[Material to process]:

○ ○ ○ ○ ○ ○ ○

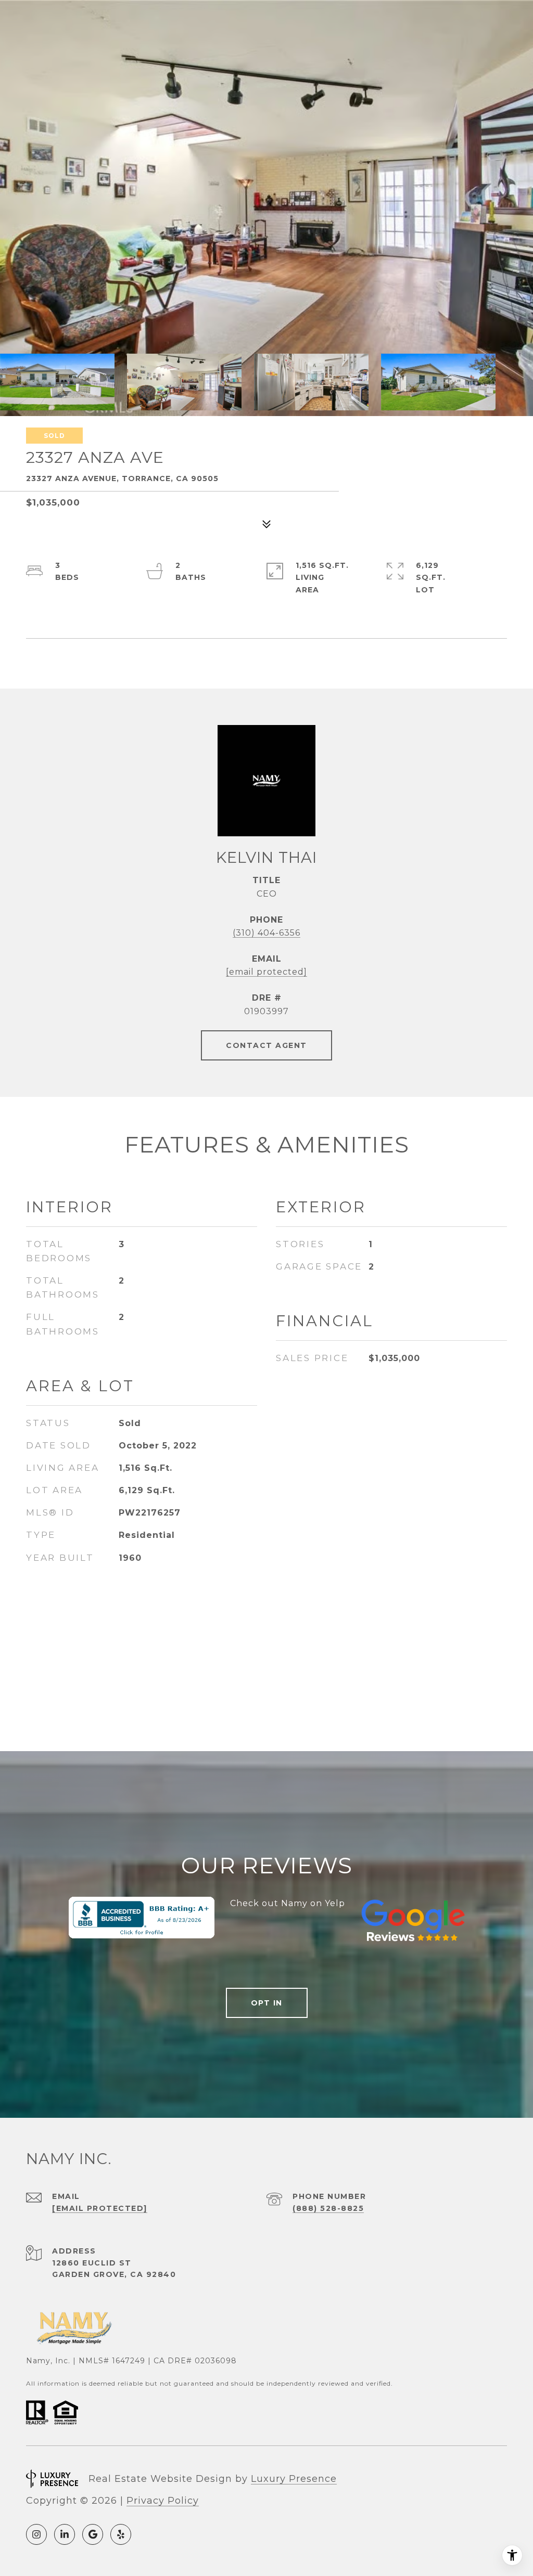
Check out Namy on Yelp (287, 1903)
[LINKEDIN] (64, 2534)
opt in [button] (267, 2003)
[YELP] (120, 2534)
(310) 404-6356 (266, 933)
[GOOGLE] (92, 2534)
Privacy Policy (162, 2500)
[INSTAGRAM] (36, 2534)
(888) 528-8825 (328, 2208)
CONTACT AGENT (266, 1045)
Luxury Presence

○ ○ ○ ○ ○ ○ ○

[Problem to work on]:
Lines from the one with "[GOOGLE] (92, 2534)" through the end of the data: set these down exactly, including both ends and nothing more.

[Exercise result]:
[GOOGLE] (92, 2534)
Privacy Policy (162, 2500)
[INSTAGRAM] (36, 2534)
(888) 528-8825 (328, 2208)
CONTACT AGENT (266, 1045)
Luxury Presence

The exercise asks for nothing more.